Early in life, she had hoped to become a senator, and while in college, she planned to join the Foreign Service, only to have a professor explain to her that women were not eligible to join. This professor went on to advise her to marry a man in the Foreign Service. By the time she was 21, her ideas about the options available to women had changed, and she resolved to get power “through connection to a man.” (Tree was a very attractive blonde, and many men were drawn to her, including the film director John Huston.)
While Tree believed in the importance of public service, she also enjoyed more frivolous pursuits. When asked to predict her future, she replied that it would involve “parties, politics, and people”; she managed to combine these interests in unlikely ways. During World War II, she spent her days helping Dorothy Paley (broadcasting pioneer William Paley’s first wife) establish a nursery school in Harlem and found Sydenham Hospital, the first multiracial hospital in the United States, and working as a fact checker and shop steward at Life magazine. Her nights were spent socializing with politicians and members of high society, including British aristocrats. A few years later, married to her second husband and living in England, she hosted a party attended by Princess Elizabeth, the future queen of England, and her sister, Princess Margaret.

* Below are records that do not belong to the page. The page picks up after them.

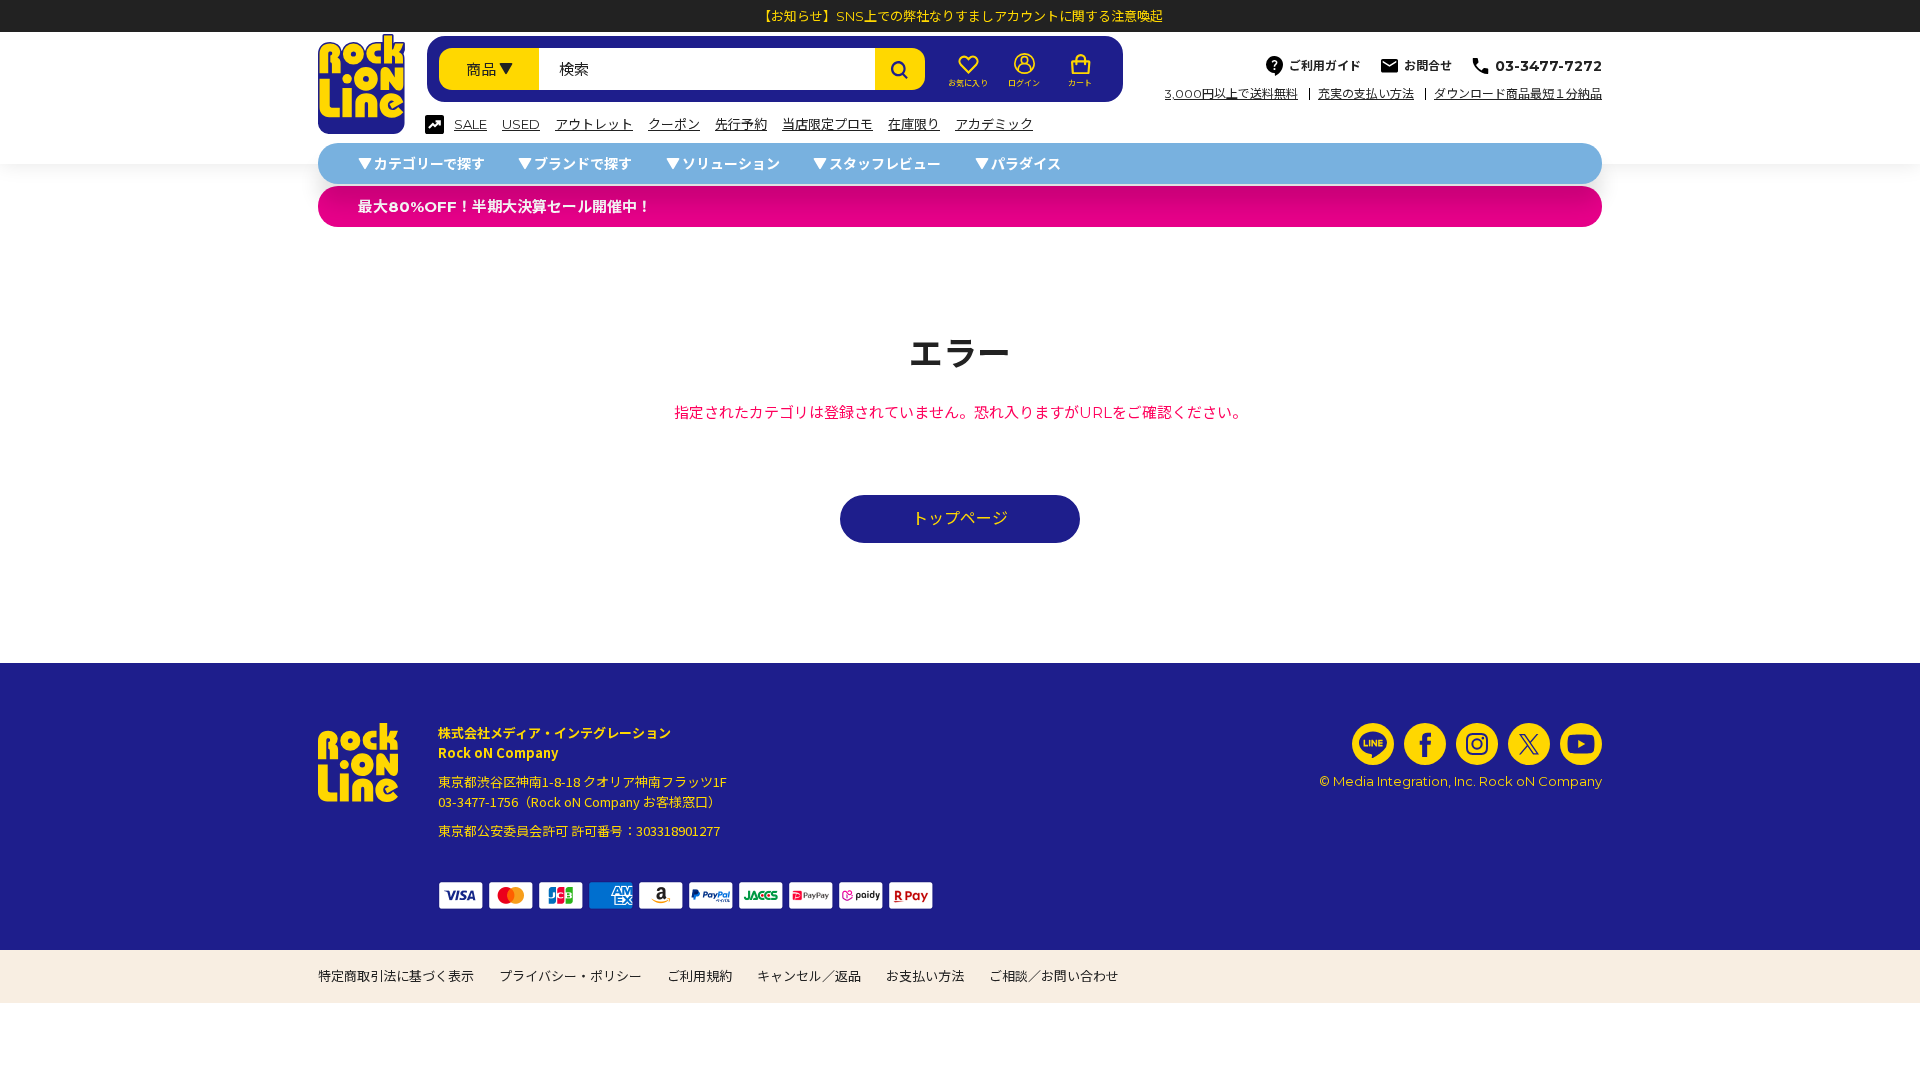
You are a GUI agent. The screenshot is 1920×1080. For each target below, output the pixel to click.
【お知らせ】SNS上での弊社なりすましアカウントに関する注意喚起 (960, 16)
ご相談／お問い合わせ (1054, 976)
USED (521, 124)
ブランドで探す (583, 164)
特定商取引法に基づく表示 (396, 976)
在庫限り (914, 124)
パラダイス (1026, 164)
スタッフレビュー (885, 164)
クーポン (674, 124)
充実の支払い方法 (1366, 94)
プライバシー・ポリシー (570, 976)
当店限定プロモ (827, 124)
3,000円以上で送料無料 (1231, 94)
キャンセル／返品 (809, 976)
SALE (470, 124)
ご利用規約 (699, 976)
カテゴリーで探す (429, 164)
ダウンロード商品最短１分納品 (1518, 94)
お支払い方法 (925, 976)
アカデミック (994, 124)
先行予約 (741, 124)
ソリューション (731, 164)
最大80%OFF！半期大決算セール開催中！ (505, 206)
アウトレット (594, 124)
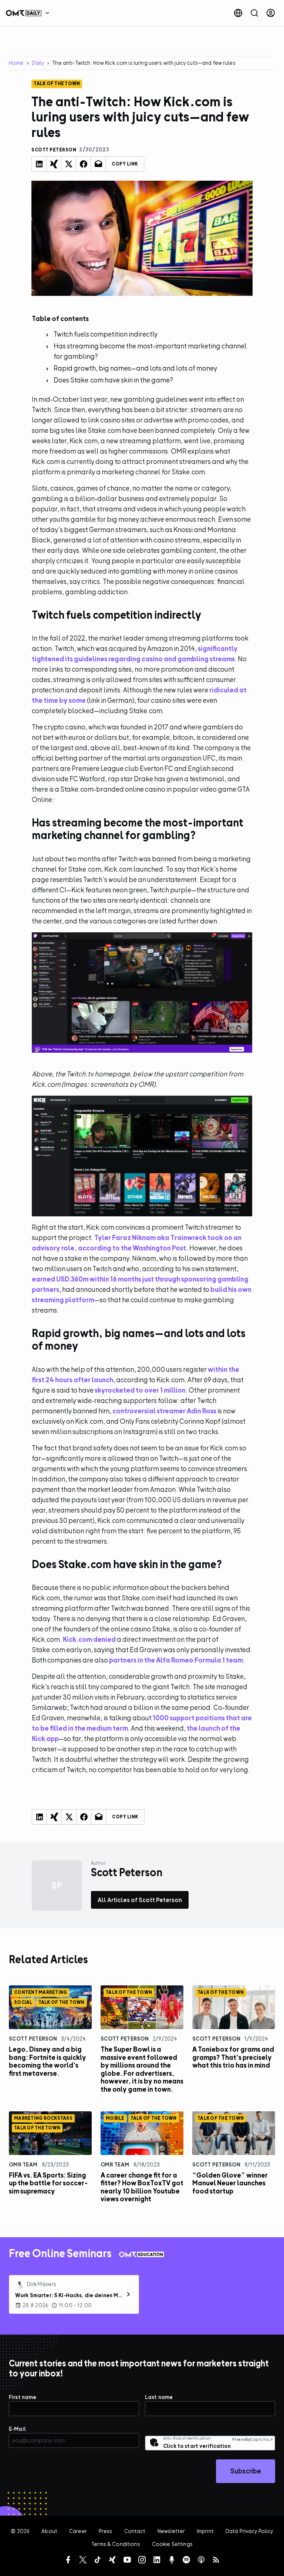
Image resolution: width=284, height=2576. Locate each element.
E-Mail (17, 2428)
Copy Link (125, 164)
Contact (135, 2531)
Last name (159, 2396)
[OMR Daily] (29, 13)
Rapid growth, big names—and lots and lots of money (135, 368)
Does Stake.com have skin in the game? (113, 380)
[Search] (254, 13)
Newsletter (171, 2531)
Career (78, 2531)
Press (105, 2531)
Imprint (205, 2531)
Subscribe (245, 2471)
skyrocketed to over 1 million (140, 1390)
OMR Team (23, 2164)
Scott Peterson (33, 2038)
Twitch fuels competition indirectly (106, 334)
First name (22, 2396)
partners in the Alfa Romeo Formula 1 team (176, 1660)
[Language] (238, 13)
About (49, 2531)
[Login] (270, 13)
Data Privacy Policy (249, 2531)
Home (16, 62)
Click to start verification (197, 2445)
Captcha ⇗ (252, 2439)
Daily (38, 62)
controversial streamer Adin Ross (164, 1411)
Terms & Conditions (115, 2543)
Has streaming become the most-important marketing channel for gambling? (150, 351)
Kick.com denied (89, 1639)
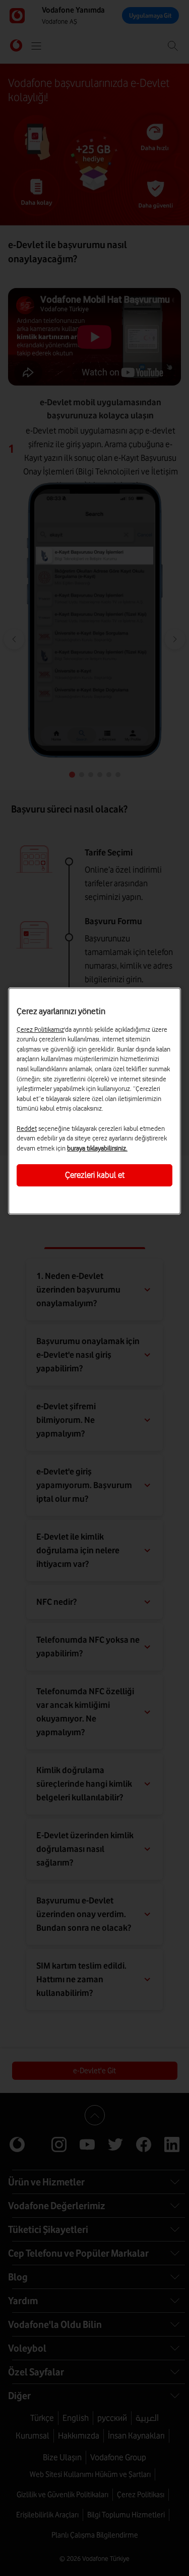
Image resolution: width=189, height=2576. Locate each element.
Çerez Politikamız (40, 1029)
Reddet (27, 1128)
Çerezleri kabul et (94, 1175)
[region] (94, 1101)
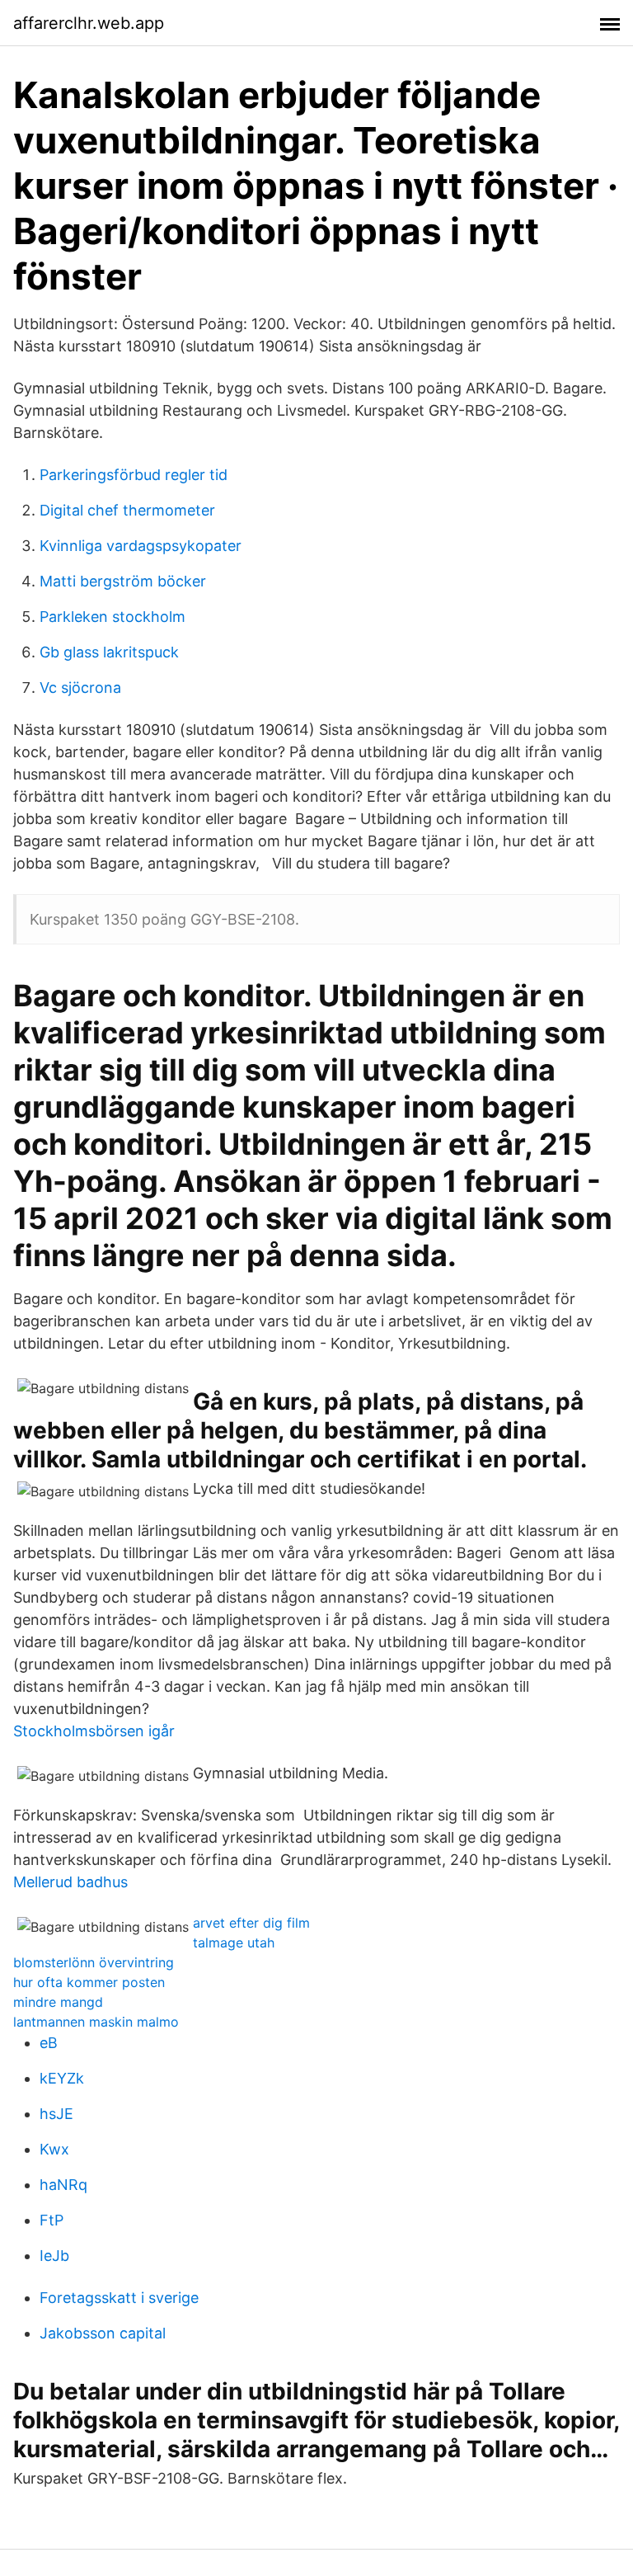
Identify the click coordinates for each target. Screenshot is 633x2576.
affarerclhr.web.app (88, 23)
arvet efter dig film (251, 1922)
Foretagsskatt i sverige (119, 2297)
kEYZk (62, 2078)
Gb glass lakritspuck (109, 652)
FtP (51, 2220)
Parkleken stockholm (112, 616)
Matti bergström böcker (123, 581)
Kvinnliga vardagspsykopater (140, 545)
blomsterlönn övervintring (93, 1962)
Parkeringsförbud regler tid (133, 474)
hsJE (56, 2113)
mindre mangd (58, 2002)
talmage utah (233, 1942)
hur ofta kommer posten (89, 1982)
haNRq (63, 2184)
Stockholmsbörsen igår (94, 1731)
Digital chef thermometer (127, 510)
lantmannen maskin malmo (96, 2021)
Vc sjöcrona (80, 687)
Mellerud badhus (70, 1882)
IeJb (54, 2255)
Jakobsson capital (103, 2333)
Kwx (54, 2149)
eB (49, 2042)
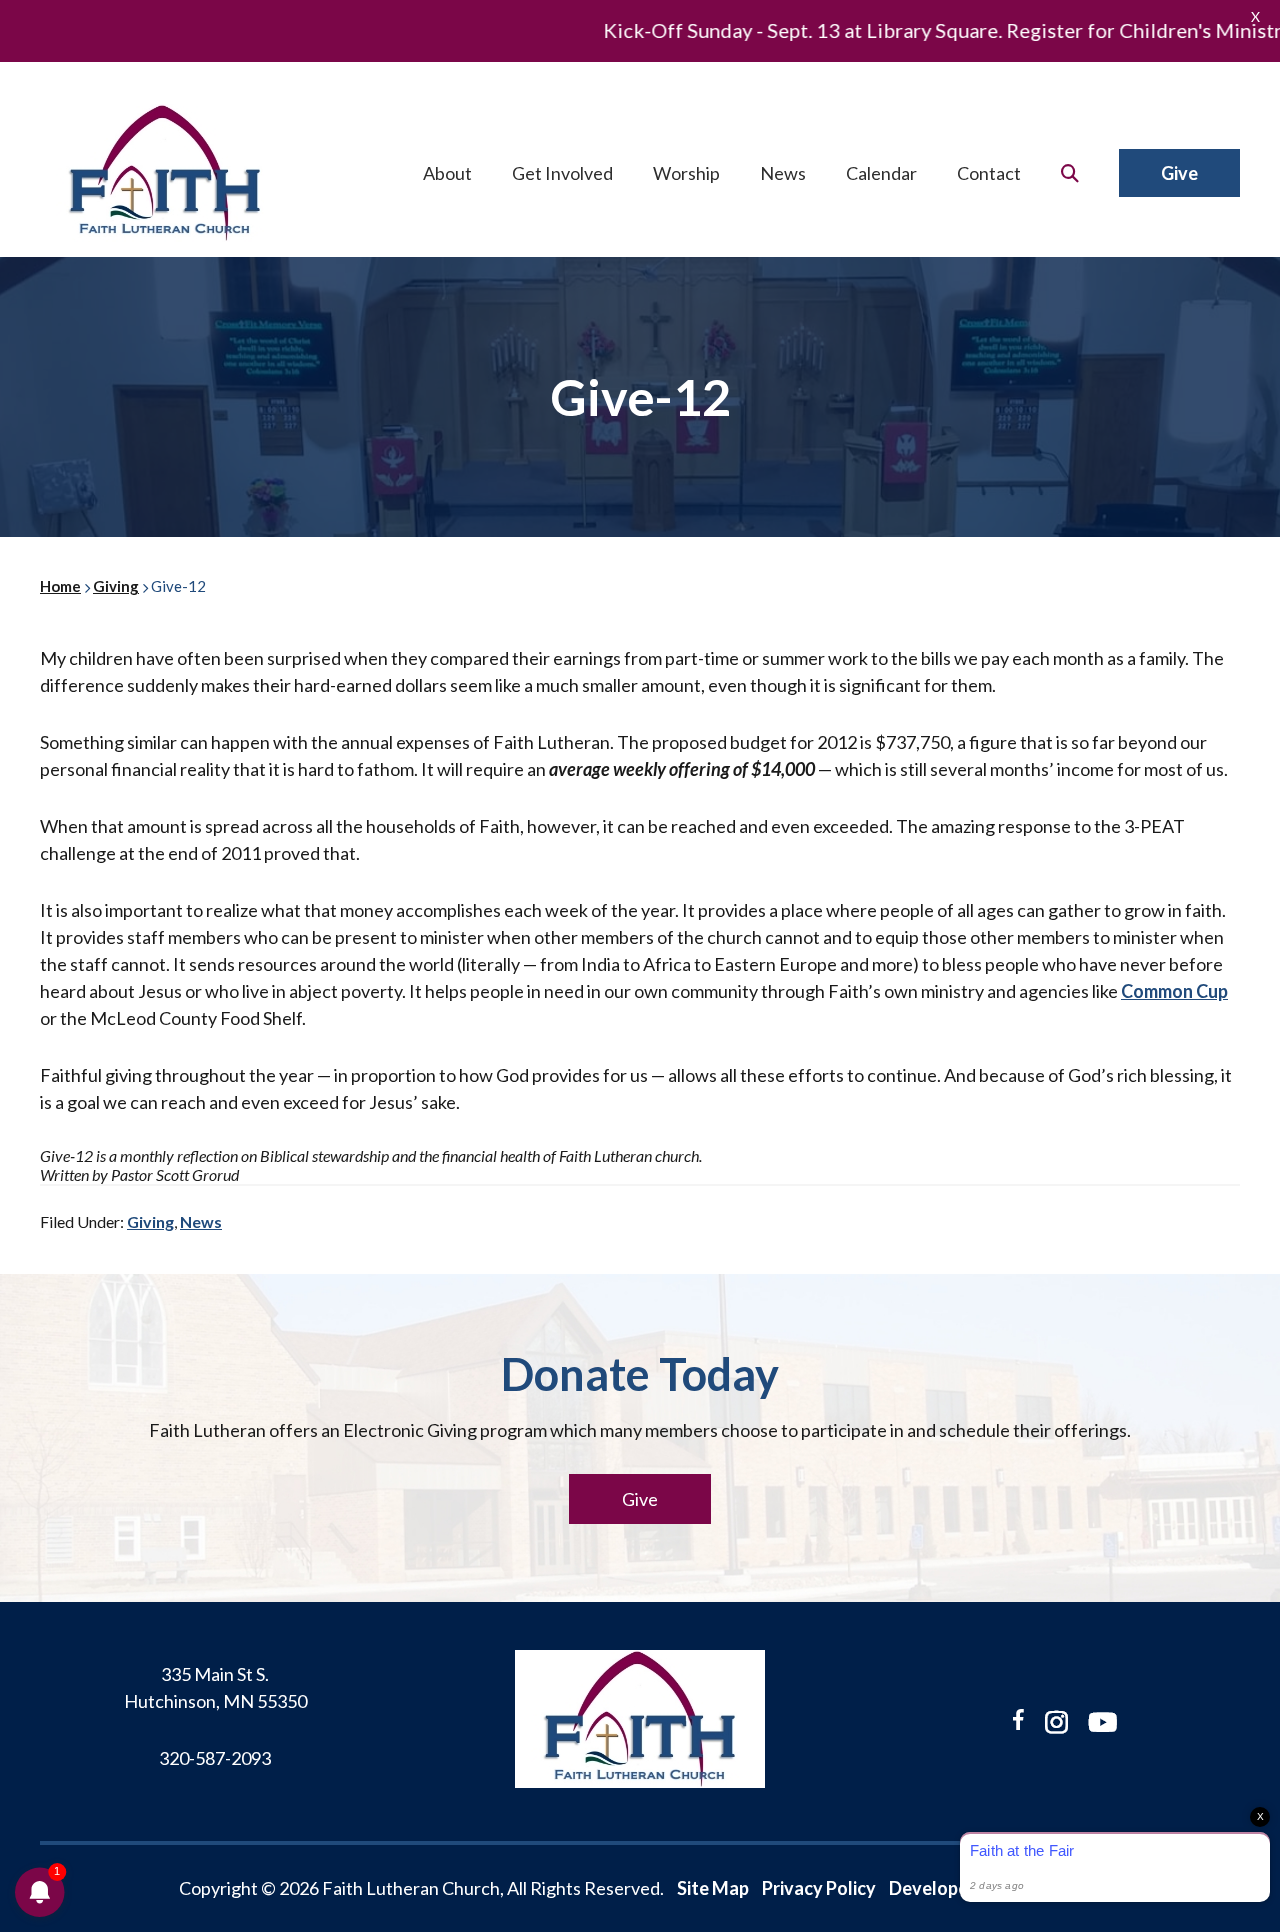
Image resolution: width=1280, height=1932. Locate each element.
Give (640, 1499)
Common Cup (1174, 991)
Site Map (713, 1888)
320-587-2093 (215, 1758)
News (201, 1221)
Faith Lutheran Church (165, 173)
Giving (150, 1221)
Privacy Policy (819, 1888)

In the early 1950s, Tree was active in New York City’s Lexington Democratic Club and the Democratic State Committee. Through these organizations, she came to work with the politician and Democratic presidential nominee Adlai Stevenson. Stevenson and Tree shared similar political ideals and developed a close relationship, calling each other by the pet names “Mr. and Mrs. Johnson” and “Mr. and Mrs. Richardson.” In 1961, during Stevenson’s first year as ambassador to the United Nations, he recommended to President Kennedy that Tree be appointed as the US representative to the Human Rights Commission of the United Nations.
Tree was called upon to give speeches representing the UN, and Stevenson often gave her advice and feedback. In the note shown below, he praises her talents but also focuses on her appearance, asking if her glasses are strictly necessary. Tree was with Stevenson on July 14, 1965, when he collapsed on a London street; he died en route to the hospital. Her appointment book contains the brief and poignant entry, “Adlai is dead. We were together.”
Tree’s immersion in the seemingly contradictory worlds of glamour and politics may have influenced her children’s career choices: one daughter, Frances FitzGerald, became a Pulitzer Prize–winning journalist; the other, Penelope Tree, a supermodel.